> Complete the following:
1. Revise the mortgage debt article, reproducing the passage starting with "Canadian overall mortgage" and going on through "a decade prior.", but with "September" changed to "October".
2. Pick up the mortgage debt article after its final sentence and continue writing it.

> Source document:

Canadian mortgage debt balance sees fastest growth since 2018

The September increase puts an end to three straight months of deceleration, according to data from the Bank of Canada

Canadian mortgage debt balance sees fastest growth since 2018

Canadian overall mortgage debt reached $1.71 trillion in September, representing a 5.67% annual increase that was the fastest pace since 2018, according to the central bank.

The Bank of Canada figures also showed that the national outstanding balance saw a 0.9% monthly uptick in September.

“The 5.67% annual rate puts an end to three consecutive months of deceleration,” real estate information portal Better Dwelling said in its review of the BoC data. “It’s not just a new record, but a huge acceleration for growth.”

The September figures come in the wake of Q2 numbers from Statistics Canada that showed the ratio of national mortgage debt to GDP reaching 84.28%. To compare, the level was 69.13% of GDP during the same time last year, and 59.02% a decade prior.

> Supplied entries:
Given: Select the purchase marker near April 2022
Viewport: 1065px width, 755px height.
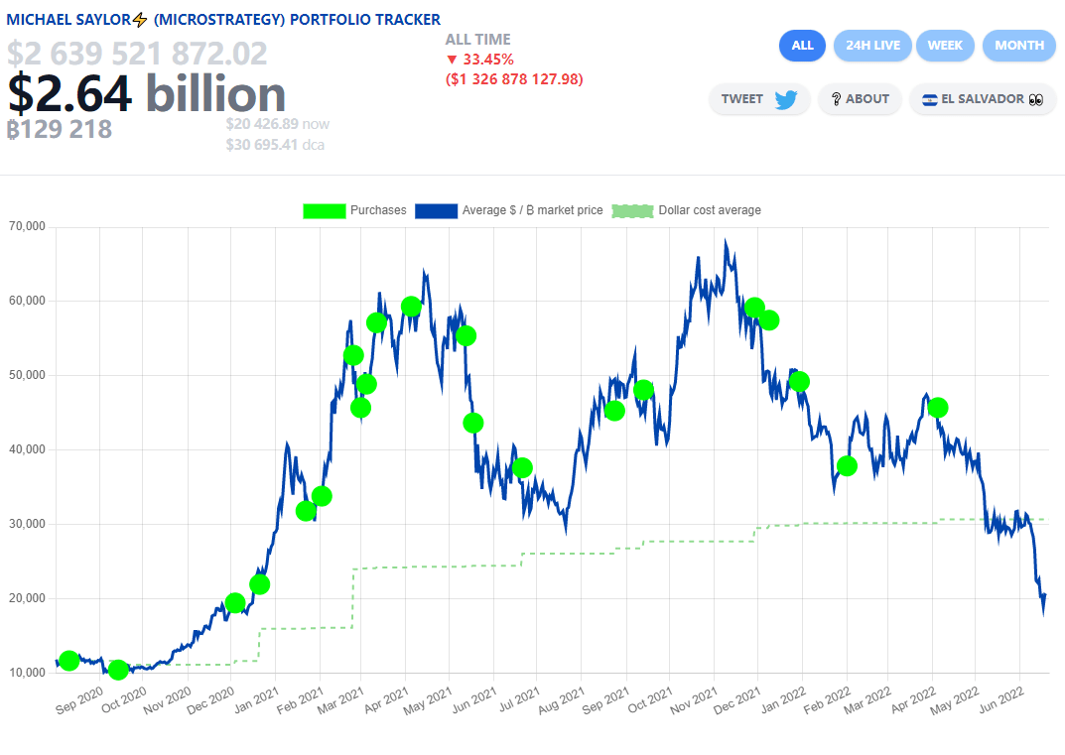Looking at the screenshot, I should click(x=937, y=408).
* * *
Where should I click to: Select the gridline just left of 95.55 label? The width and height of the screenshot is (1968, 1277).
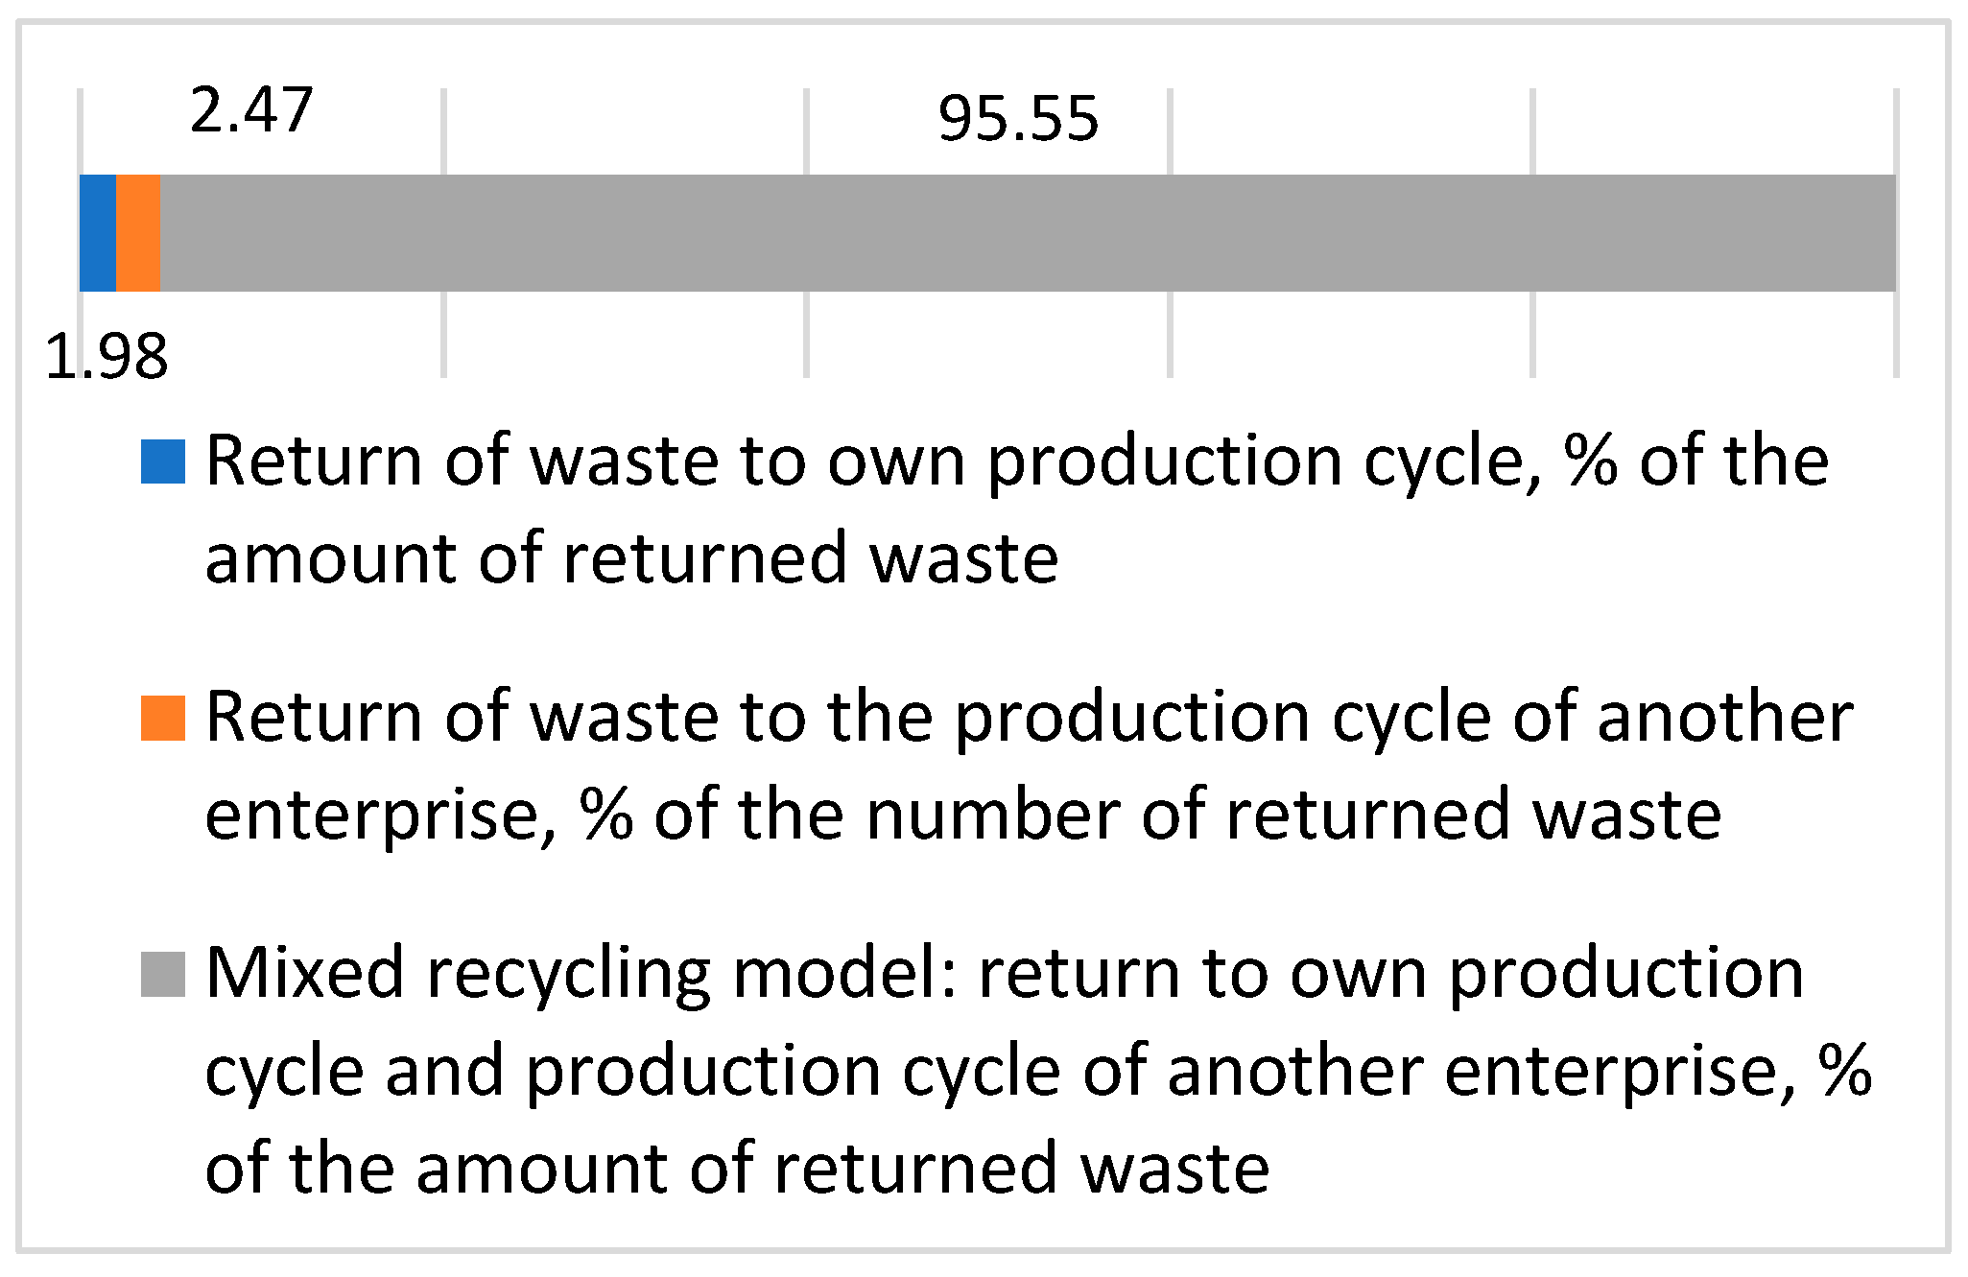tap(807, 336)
--
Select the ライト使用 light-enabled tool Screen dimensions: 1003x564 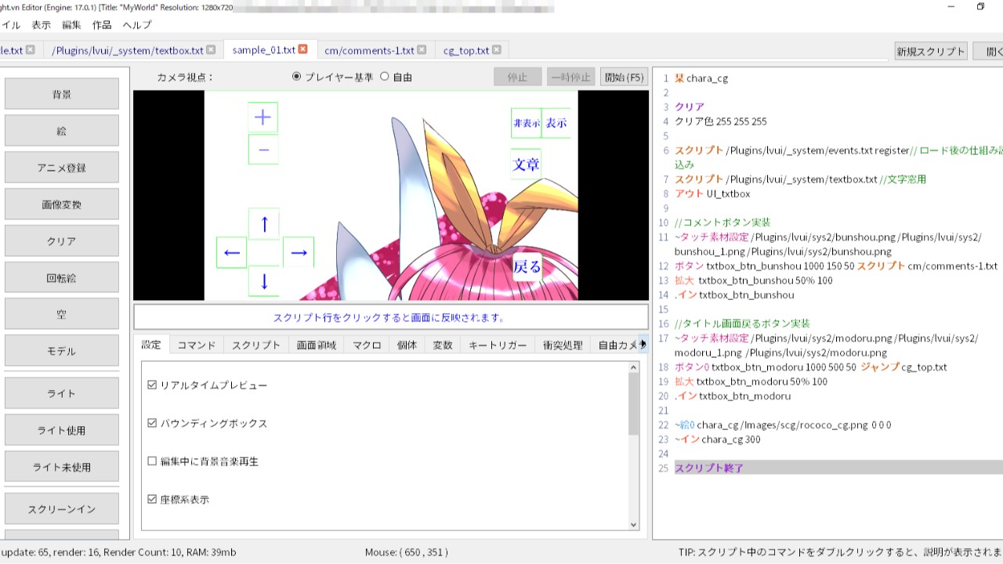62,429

> Numbered answers:
1.
Canadian overall mortgage debt reached $1.71 trillion in October, representing a 5.67% annual increase that was the fastest pace since 2018, according to the central bank.

The Bank of Canada figures also showed that the national outstanding balance saw a 0.9% monthly uptick in October.

“The 5.67% annual rate puts an end to three consecutive months of deceleration,” real estate information portal Better Dwelling said in its review of the BoC data. “It’s not just a new record, but a huge acceleration for growth.”

The October figures come in the wake of Q2 numbers from Statistics Canada that showed the ratio of national mortgage debt to GDP reaching 84.28%. To compare, the level was 69.13% of GDP during the same time last year, and 59.02% a decade prior.

2.
“That means during that period, mortgage debt grew over 40% faster than GDP,” Better Dwelling said in a separate analysis. “Considering this ratio was just 39.62% in 2000, that’s a huge increase. Especially if the economy doesn’t just bounce back to pre-pandemic levels of activity soon.”

Meanwhile, the national household debt service ratio dropped from 14.54% to 12.4% during the first half of 2020. Household debt as a share of income also fell “from 175.4% to 158.2%, as household disposable income increased 10.8% and the stock of credit market debt remained relatively unchanged,” StatsCan said.

Together, these trends pushed average Canadian debt per capita up by 2.2% annually during the second quarter, reaching $73,532. Overall consumer debt went up by 2.8% during the same time frame to settle at $1.99 trillion, Equifax Canada said.